Count the lines in the entries below that include the word "hamburger". Give nothing but the number.

=== Begin Enclosure ===

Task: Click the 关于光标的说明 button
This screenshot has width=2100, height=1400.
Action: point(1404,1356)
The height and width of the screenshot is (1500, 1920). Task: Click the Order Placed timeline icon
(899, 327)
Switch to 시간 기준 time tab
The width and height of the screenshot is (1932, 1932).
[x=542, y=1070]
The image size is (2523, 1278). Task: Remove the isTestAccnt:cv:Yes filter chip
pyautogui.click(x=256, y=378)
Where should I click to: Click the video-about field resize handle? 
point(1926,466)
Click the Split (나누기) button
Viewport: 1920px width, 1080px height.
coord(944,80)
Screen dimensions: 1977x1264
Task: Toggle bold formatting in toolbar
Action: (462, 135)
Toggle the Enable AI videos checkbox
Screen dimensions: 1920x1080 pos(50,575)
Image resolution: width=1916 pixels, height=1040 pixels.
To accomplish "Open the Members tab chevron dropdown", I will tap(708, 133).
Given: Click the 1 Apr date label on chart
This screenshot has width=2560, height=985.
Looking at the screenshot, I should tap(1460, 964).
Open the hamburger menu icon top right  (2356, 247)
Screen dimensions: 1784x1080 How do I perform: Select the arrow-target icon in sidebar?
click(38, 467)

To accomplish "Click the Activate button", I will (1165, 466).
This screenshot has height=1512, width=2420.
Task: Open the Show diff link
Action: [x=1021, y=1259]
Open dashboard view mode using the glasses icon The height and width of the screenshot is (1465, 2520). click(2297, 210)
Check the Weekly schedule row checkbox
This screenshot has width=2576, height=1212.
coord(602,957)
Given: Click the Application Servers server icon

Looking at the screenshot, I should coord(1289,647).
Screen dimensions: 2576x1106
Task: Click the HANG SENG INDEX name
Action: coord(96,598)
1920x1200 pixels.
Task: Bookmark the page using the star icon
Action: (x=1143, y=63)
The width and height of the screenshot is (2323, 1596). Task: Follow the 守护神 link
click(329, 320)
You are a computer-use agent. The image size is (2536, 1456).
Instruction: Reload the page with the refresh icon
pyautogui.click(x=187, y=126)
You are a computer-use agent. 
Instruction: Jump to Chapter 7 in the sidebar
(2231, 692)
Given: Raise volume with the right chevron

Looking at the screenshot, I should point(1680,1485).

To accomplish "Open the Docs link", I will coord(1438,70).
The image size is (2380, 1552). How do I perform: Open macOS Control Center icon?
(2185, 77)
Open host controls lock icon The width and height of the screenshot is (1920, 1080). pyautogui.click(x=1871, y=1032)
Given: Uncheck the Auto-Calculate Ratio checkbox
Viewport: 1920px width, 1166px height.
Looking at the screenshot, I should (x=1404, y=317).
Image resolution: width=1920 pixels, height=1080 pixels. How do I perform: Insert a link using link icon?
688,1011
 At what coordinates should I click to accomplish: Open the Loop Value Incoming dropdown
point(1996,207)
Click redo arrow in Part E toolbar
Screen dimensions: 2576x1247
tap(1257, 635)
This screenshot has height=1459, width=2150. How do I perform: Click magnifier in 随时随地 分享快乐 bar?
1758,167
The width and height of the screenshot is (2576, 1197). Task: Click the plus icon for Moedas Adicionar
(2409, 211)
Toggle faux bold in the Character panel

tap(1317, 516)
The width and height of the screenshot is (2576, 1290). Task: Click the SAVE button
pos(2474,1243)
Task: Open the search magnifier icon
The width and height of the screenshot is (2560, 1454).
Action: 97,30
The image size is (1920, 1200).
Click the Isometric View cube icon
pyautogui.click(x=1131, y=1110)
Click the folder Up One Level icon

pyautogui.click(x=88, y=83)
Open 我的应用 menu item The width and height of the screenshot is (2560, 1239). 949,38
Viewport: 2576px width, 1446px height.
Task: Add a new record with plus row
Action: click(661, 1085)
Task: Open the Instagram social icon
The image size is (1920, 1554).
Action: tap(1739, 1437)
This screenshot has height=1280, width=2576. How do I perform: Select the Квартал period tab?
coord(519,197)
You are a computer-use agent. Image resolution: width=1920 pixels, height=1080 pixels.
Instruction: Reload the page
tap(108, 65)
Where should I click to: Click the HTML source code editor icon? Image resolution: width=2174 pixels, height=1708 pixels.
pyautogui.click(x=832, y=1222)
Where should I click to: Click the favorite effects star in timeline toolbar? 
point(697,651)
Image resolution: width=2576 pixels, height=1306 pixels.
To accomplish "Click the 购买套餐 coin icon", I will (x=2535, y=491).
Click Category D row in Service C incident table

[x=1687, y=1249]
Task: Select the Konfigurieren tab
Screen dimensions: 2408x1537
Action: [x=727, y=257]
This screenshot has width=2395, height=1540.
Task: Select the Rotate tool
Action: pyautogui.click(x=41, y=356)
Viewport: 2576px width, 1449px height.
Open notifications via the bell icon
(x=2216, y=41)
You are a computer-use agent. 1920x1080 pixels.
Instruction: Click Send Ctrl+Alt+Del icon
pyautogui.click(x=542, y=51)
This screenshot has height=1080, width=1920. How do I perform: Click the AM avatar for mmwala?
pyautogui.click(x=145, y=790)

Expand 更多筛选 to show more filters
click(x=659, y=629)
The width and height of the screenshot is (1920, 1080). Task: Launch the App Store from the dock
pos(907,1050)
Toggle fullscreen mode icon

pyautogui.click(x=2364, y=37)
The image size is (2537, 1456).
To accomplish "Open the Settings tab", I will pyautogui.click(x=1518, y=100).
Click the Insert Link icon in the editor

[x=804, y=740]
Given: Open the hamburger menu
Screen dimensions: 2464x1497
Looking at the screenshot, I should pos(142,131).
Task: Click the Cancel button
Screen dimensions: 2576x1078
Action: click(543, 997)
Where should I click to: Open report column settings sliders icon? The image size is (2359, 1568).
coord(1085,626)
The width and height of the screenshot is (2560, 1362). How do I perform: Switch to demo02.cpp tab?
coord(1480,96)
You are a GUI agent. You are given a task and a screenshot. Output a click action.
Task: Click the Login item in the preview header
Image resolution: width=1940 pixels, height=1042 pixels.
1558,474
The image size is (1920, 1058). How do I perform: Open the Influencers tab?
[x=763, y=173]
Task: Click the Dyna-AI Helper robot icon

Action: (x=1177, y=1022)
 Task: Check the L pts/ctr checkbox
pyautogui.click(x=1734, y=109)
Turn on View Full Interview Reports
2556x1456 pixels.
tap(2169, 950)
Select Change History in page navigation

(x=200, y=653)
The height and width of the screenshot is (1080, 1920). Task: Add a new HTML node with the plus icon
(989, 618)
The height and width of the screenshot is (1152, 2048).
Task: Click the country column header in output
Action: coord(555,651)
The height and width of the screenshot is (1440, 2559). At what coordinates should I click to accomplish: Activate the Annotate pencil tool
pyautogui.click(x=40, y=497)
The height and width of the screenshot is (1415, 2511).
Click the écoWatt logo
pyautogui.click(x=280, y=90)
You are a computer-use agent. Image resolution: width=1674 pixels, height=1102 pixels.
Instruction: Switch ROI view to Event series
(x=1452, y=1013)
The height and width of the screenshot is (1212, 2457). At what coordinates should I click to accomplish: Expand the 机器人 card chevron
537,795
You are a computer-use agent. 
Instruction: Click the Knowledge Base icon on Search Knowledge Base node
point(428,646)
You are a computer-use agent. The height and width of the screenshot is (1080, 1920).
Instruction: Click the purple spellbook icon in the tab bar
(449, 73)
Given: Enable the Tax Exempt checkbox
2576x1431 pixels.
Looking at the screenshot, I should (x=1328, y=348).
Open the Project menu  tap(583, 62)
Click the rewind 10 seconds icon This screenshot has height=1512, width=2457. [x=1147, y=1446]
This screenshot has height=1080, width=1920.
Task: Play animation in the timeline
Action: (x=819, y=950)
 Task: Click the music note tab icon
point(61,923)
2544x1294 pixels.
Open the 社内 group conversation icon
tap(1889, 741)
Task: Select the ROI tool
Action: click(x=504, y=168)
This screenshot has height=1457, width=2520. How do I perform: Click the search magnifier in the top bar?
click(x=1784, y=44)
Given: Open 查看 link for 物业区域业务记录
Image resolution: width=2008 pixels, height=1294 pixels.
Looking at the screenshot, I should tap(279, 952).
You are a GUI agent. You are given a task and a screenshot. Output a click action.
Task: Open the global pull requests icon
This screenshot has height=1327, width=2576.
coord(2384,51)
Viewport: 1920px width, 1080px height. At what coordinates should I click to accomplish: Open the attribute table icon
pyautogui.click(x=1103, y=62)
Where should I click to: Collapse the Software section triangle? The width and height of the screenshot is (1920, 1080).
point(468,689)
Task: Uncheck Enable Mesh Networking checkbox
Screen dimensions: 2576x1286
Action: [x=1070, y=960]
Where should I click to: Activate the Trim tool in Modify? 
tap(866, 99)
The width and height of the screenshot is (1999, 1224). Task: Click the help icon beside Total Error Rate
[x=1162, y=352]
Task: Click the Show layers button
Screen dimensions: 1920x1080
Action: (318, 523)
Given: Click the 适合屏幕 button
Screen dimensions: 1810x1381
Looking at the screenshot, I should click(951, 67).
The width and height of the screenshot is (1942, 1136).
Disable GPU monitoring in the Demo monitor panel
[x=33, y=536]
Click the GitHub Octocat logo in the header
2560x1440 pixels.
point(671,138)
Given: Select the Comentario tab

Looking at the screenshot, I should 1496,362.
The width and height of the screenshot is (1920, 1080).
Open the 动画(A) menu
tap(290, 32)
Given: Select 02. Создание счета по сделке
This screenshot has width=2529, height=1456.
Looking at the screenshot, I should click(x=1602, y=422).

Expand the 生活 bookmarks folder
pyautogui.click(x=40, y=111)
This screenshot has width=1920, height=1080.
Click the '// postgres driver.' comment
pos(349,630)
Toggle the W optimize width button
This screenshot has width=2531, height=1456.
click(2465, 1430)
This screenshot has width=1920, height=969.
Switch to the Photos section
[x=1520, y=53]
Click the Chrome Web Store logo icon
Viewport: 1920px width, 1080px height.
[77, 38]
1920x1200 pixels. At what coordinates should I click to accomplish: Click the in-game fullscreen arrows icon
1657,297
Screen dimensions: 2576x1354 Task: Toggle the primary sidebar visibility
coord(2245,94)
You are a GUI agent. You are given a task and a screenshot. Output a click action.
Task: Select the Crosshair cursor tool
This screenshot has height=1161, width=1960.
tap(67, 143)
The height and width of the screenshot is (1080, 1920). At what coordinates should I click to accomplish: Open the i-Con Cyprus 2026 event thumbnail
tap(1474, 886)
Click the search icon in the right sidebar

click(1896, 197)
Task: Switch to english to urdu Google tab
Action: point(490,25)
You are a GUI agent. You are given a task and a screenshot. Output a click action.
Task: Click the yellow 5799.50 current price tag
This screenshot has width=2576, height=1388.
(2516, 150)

=== End Enclosure ===

**ANSWER TO THIS PROBLEM**
2